PROBLEM DETAILS
Answer with a number only, giving how many lines in the data below include "computer".

SUPPLIED MATERIAL
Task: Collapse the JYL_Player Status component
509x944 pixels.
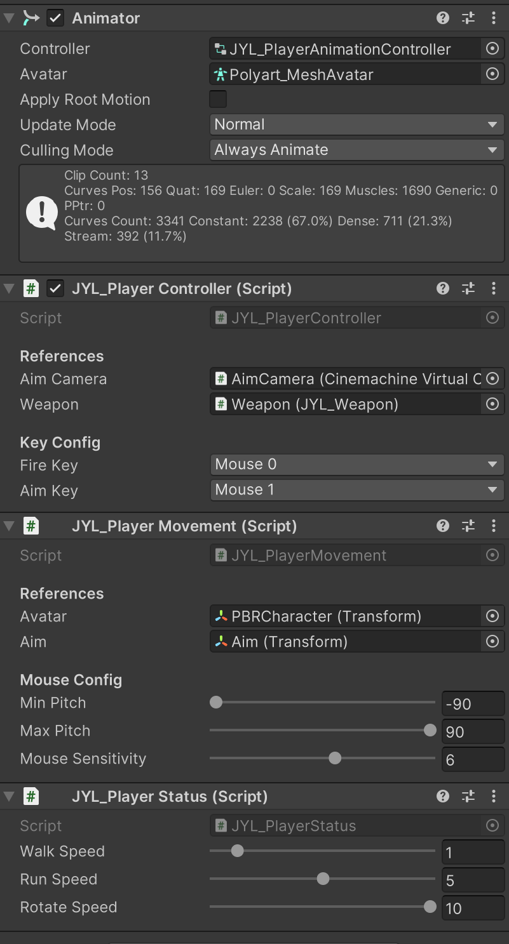Action: [x=9, y=796]
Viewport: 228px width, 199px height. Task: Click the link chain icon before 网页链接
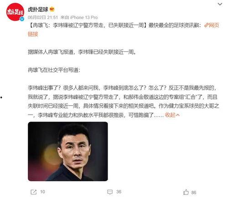[x=206, y=25]
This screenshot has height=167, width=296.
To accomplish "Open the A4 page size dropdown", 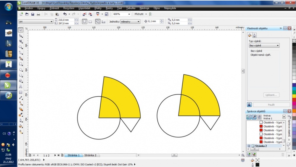I will (36, 22).
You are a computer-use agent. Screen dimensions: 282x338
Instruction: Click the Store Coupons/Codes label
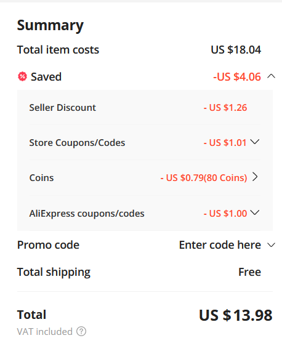77,143
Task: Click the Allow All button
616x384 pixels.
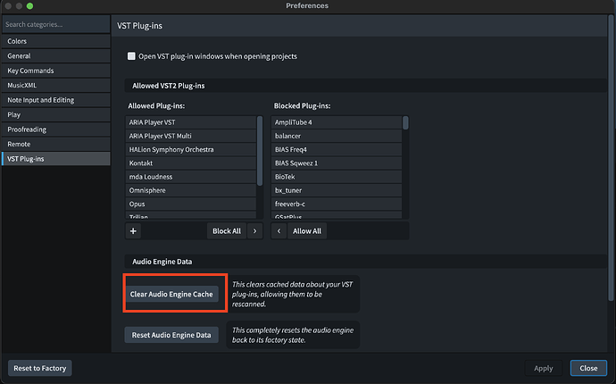Action: point(308,230)
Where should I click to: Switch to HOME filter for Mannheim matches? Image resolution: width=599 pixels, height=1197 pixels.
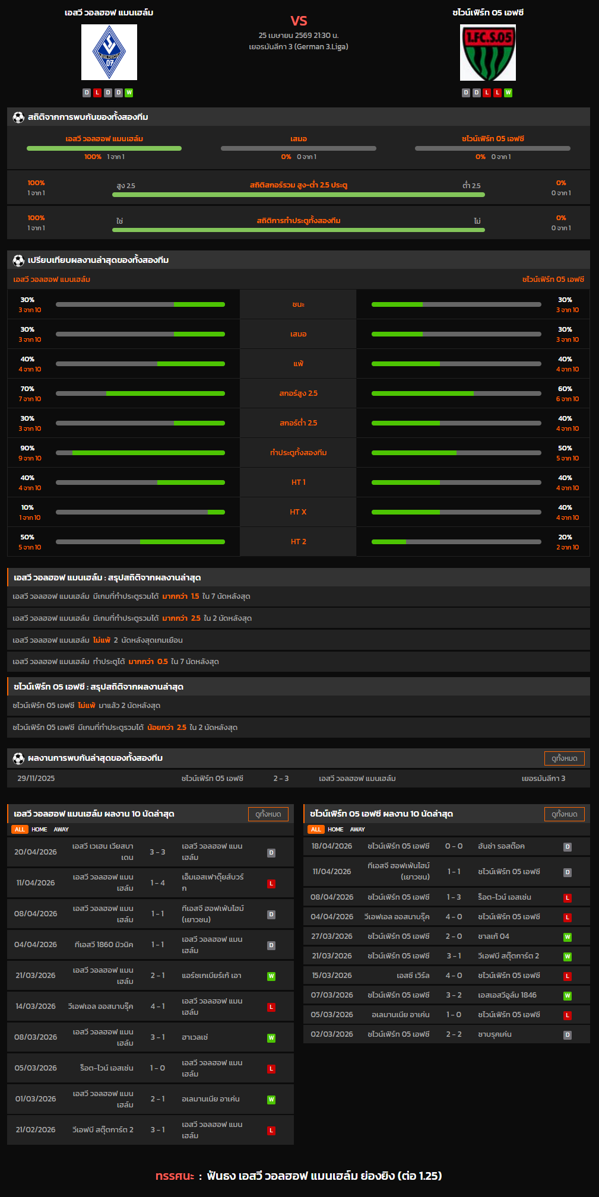click(x=39, y=830)
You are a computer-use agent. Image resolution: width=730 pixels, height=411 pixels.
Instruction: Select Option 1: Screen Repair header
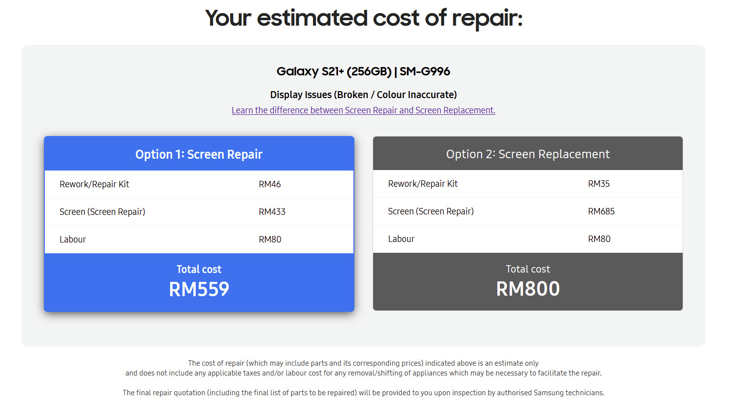199,154
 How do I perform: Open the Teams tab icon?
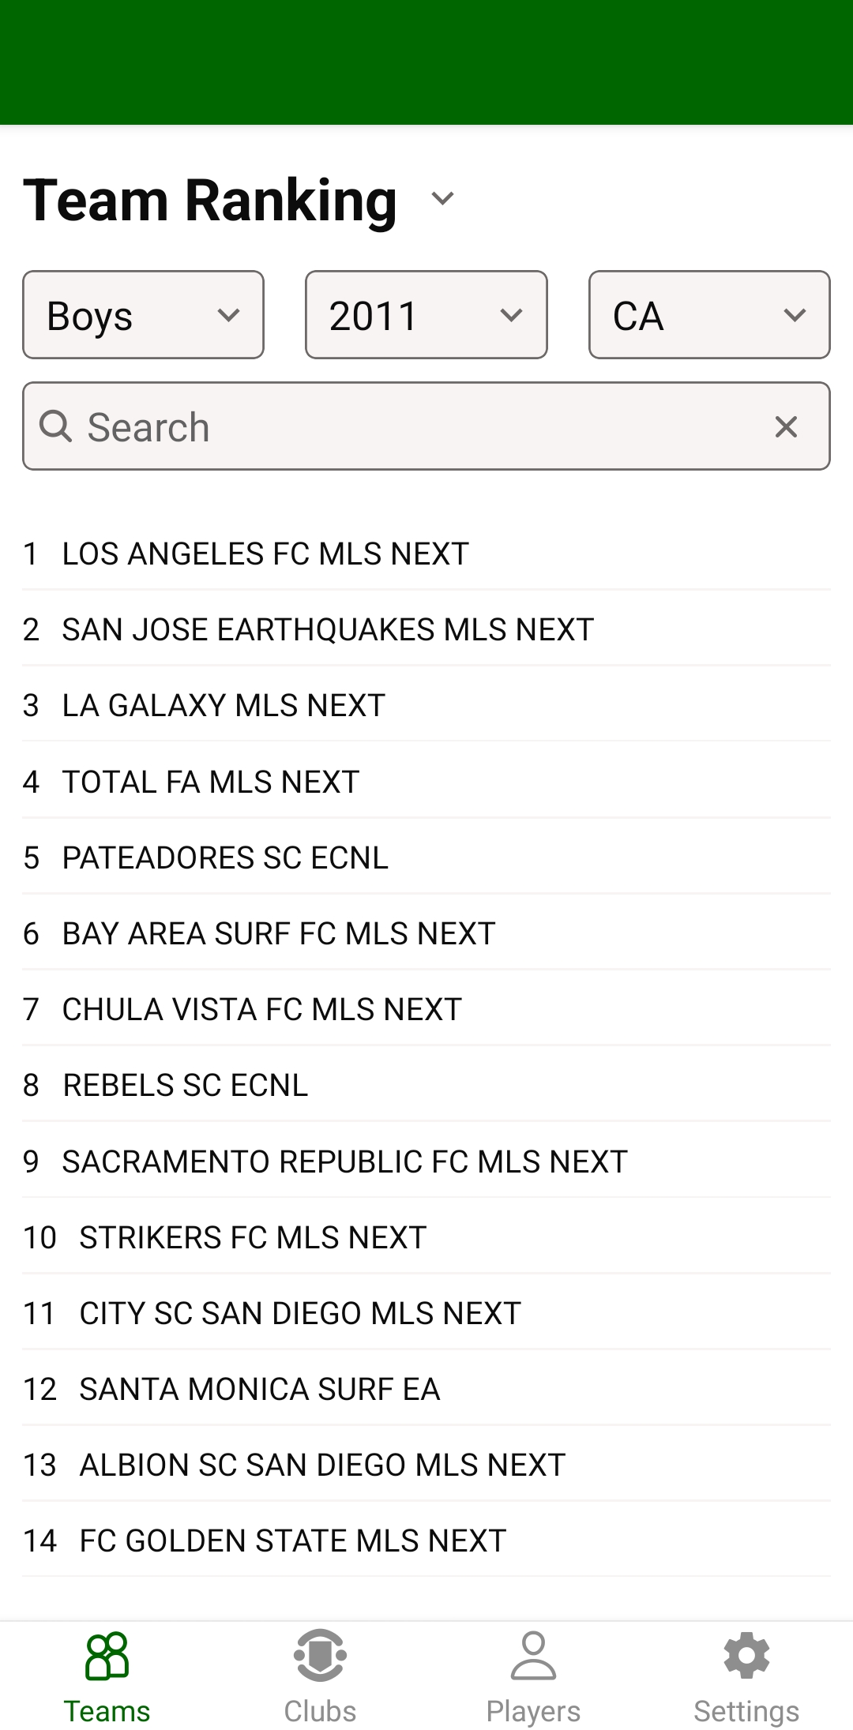(107, 1655)
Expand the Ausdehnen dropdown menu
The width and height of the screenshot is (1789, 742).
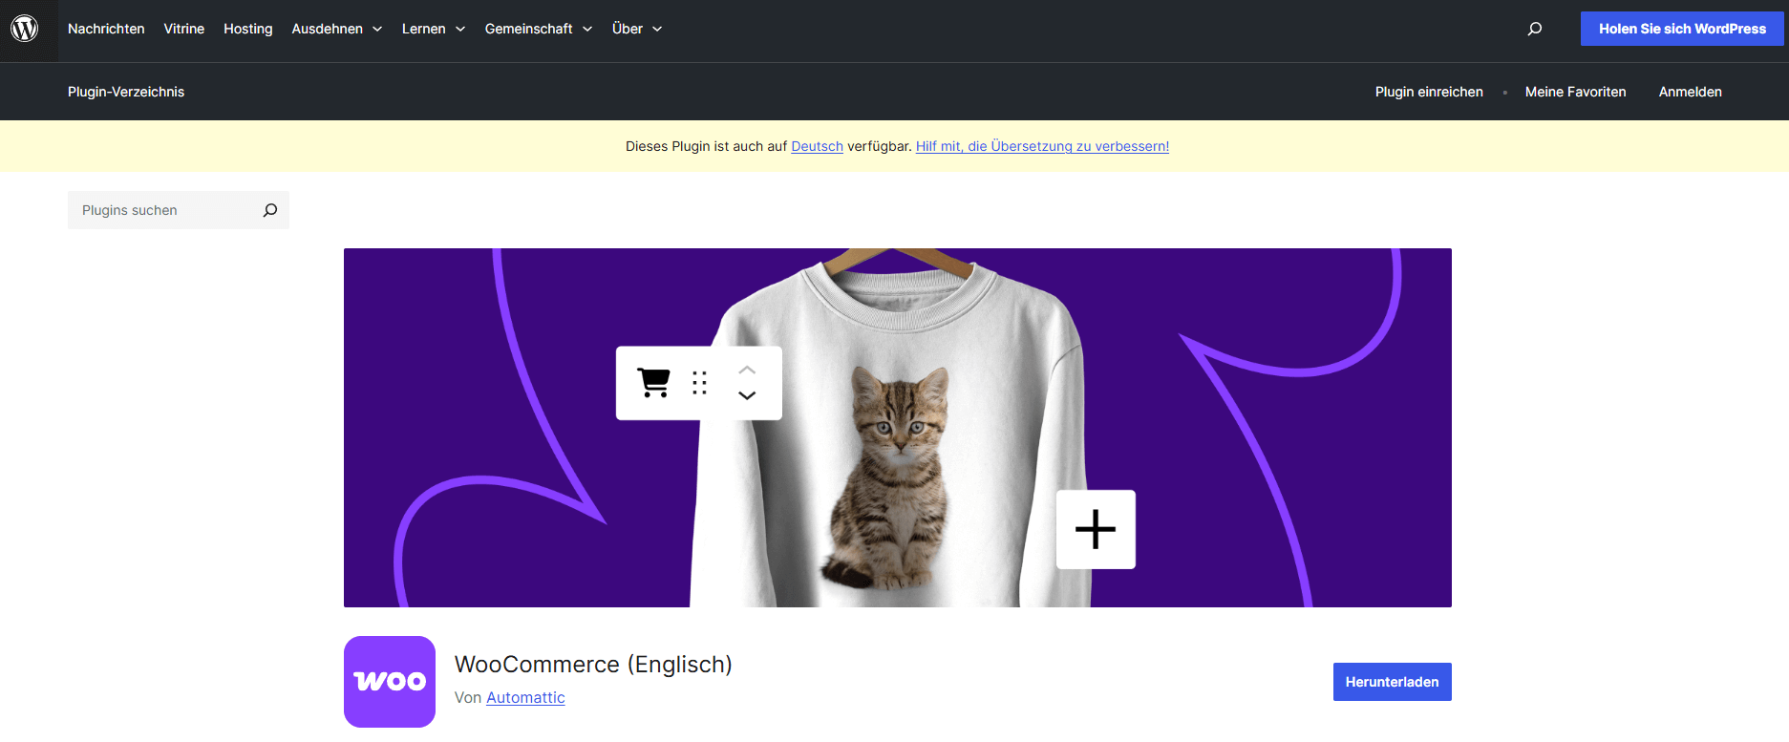click(336, 29)
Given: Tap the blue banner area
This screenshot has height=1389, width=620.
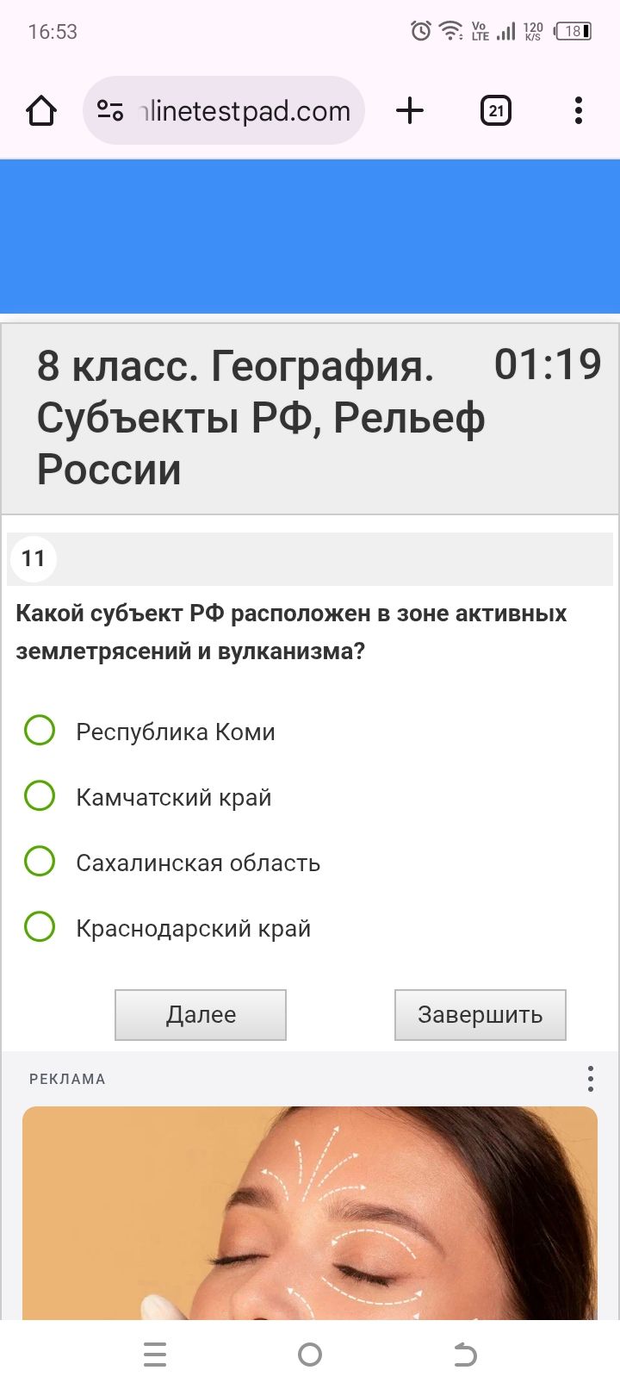Looking at the screenshot, I should [x=310, y=236].
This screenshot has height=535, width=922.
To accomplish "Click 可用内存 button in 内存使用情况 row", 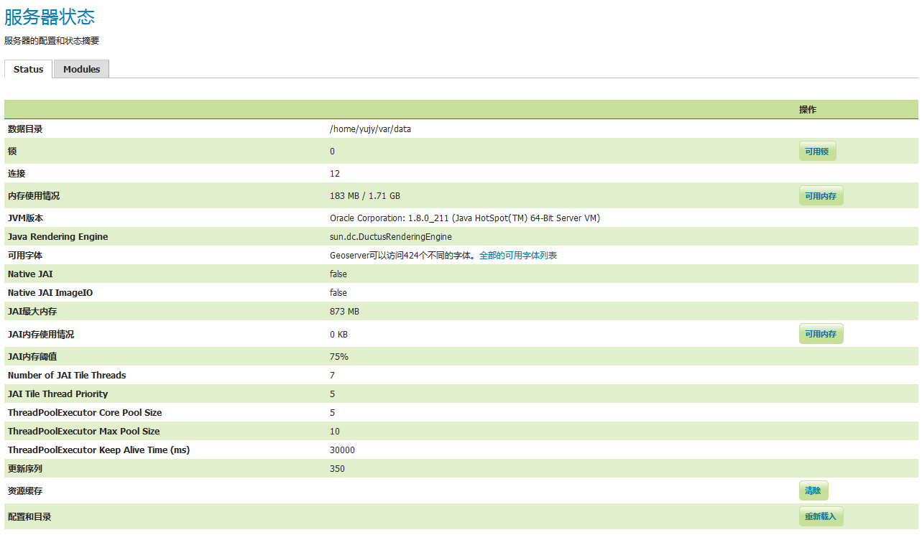I will [x=821, y=196].
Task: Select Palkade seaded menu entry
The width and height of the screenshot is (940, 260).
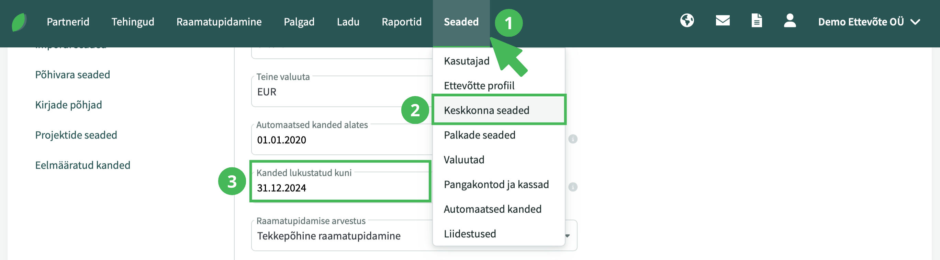Action: pyautogui.click(x=479, y=135)
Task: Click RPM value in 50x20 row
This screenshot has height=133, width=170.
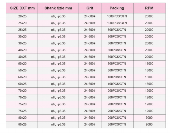Action: point(149,64)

SOLUTION TO THE EXERCISE
2